I was reading Richard Fabb’s article on Comment is Free about how the new spousal visa rules are effectively breaking up his family – and many others – when that phrase jumped out at me. It resonated. It sums up how it feels to rub up against the immigration system, whether as a tourist, a working migrant, a spouse or a student.

I was talking to my mum about my squeamishness at having to ask my friends to stand as guarantors for me for my application for citizenship. (to be fair, I hate asking for favours at the best of times. This just feels like the mother of all favours.) She laughed:

“Of course, it feels humiliating and embarrassing. That’s how they want you to feel. Don’t take it personally.”
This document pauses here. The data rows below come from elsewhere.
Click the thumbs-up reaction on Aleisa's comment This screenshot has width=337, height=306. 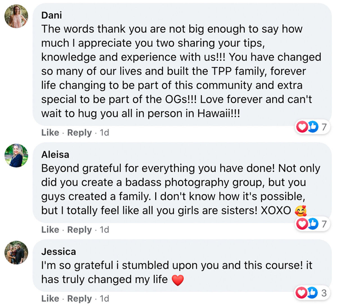point(313,224)

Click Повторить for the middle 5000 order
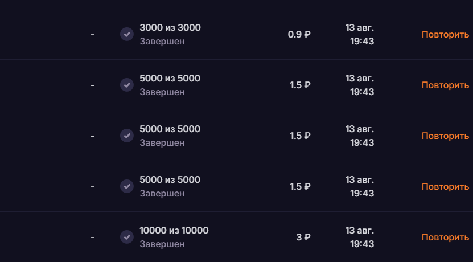pos(445,136)
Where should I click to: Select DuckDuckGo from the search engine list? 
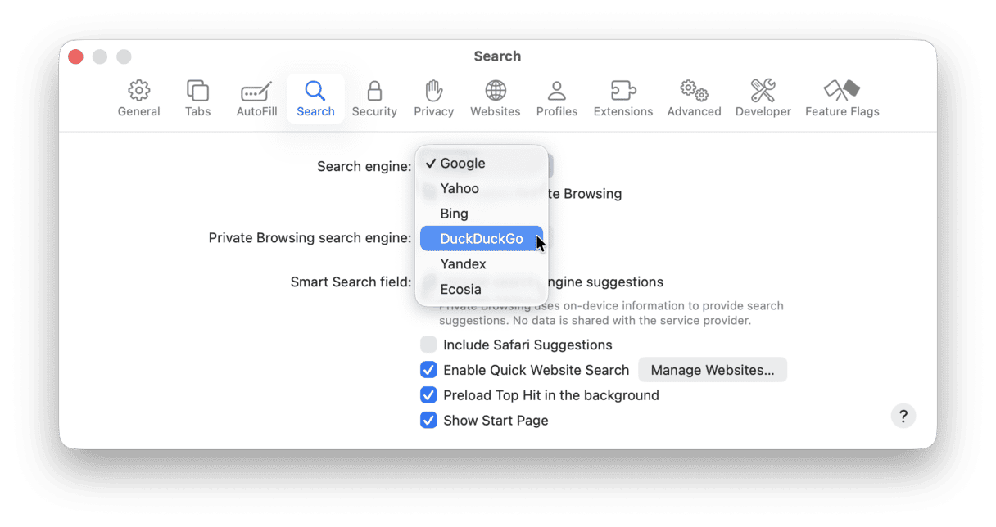coord(482,238)
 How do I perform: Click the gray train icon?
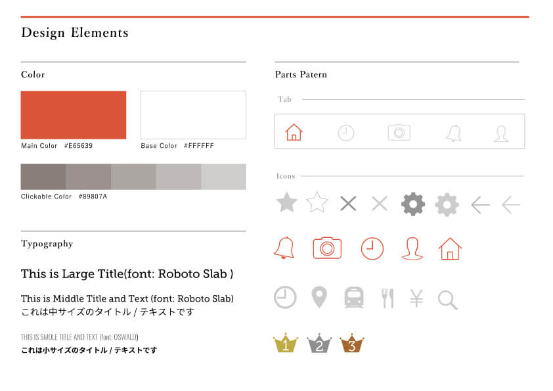[x=354, y=298]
It’s not just the UK. In this globalised world we live in, people are on the move, legally and illegally, on boats and planes and on foot. I’m not arguing for open borders, but when you start out with an assumption that everyone is a criminal, you continue to frame immigration (and emigration) as a problem from the outset, rather than a reality to be pragmatically managed. It also overlooks all the good that immigrants can and do bring, and the fact that yes, there is fraud, but you also can’t help falling in love with someone with the “wrong” passport or from a different country from you, a different race to you. It happens. Tearing apart families to target the few is just plain wrong but we keep doing this.

It’s the criminals, stupid. Target them, not us.